Le socle méritocratique de la république est un ciment délité. « Notre conception des actions méritoires n’a plus d’éthique et est strictement individualiste », énonce Yves Michaud.
People et mérite
Revenons au jeune Jean Sarkozy. C’est un mutant du mérite. Une nouvelle catégorie de mérite est née, et est en passe de supplanter toutes les autres affirme Yves Michaud : le « mérite bling-bling »
« La pipolisation » accrûe dans la société médiatique a créé une nouvelle catégorie du mérite : le mérite de la visibilité, explique le philosophe à ideeajour.fr. Une nouvelle élite se constitue qui n’a que le mérite d’être célèbre et d’occuper de la place dans les médias. C’est une méritocratie qui se réinvente, et m’intéresse beaucoup, en tant que philosophe. « Tu es méritant, combien tu gagnes ? » ou « Tu es méritant, comment es-tu visible ? » : Aujourd’hui on est en admiration pour un méritant qui est dans Paris-Match. Et nous sommes nombreux à cultiver cette fascination. »

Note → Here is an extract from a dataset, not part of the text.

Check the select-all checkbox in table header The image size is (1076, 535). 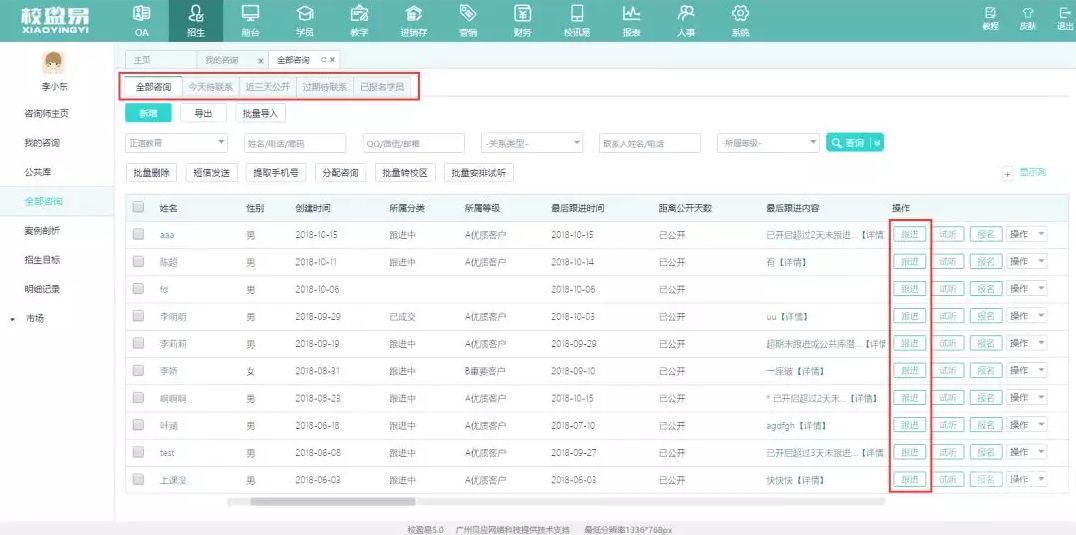[138, 207]
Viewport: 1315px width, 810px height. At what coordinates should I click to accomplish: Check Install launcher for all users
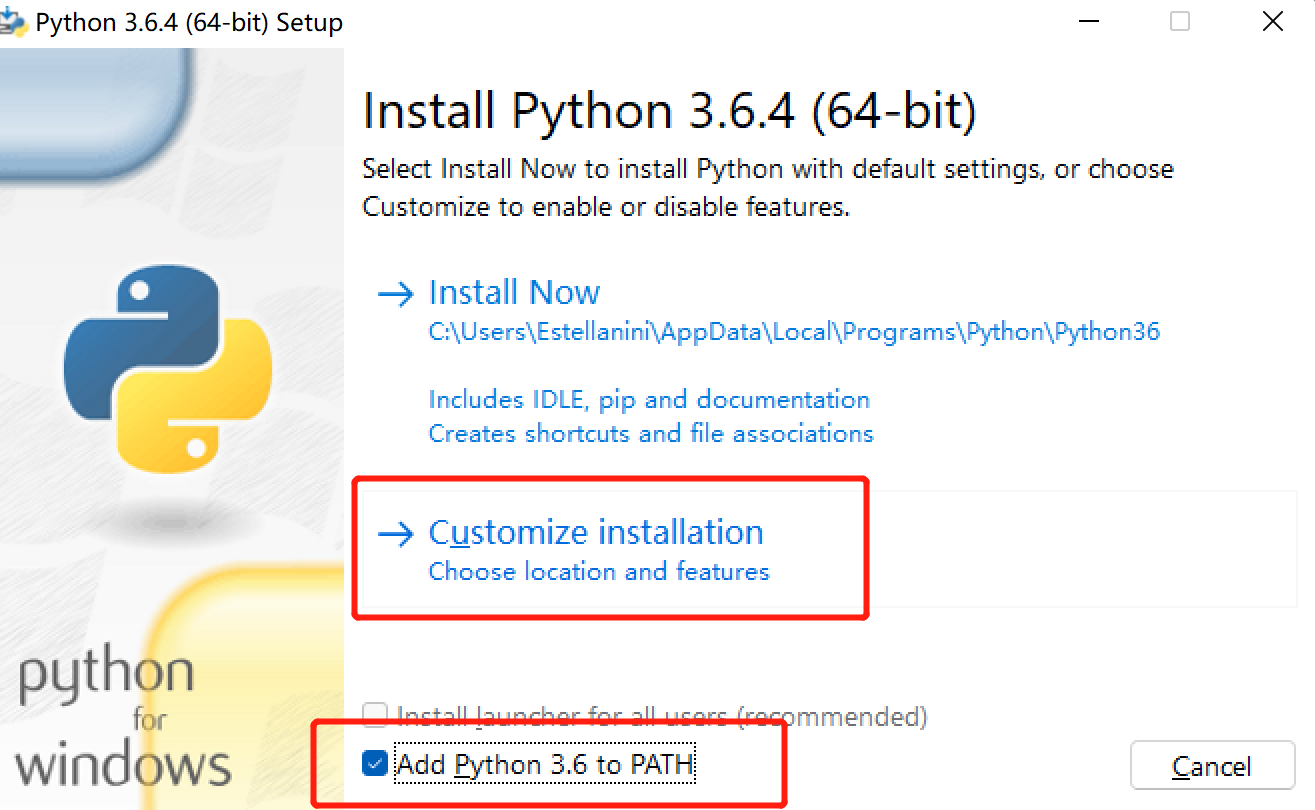375,714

« Je prône des vertus antiques comme l’estime pour soi ou pour les autres. Après tout, pourquoi ne réhabiliterait-on pas l’éthique ? Ce serait le début de la dignité. « On aimerait pouvoir dire « A chacun ses mérites ? Non ! A chacun selon la dignité de sa vie », explique Yves Michaud. Mais qui sait encore mesurer la dignité, et d’ailleurs qui s’en soucie ? » Il faudrait le demander au jeune Jean Sarzozy.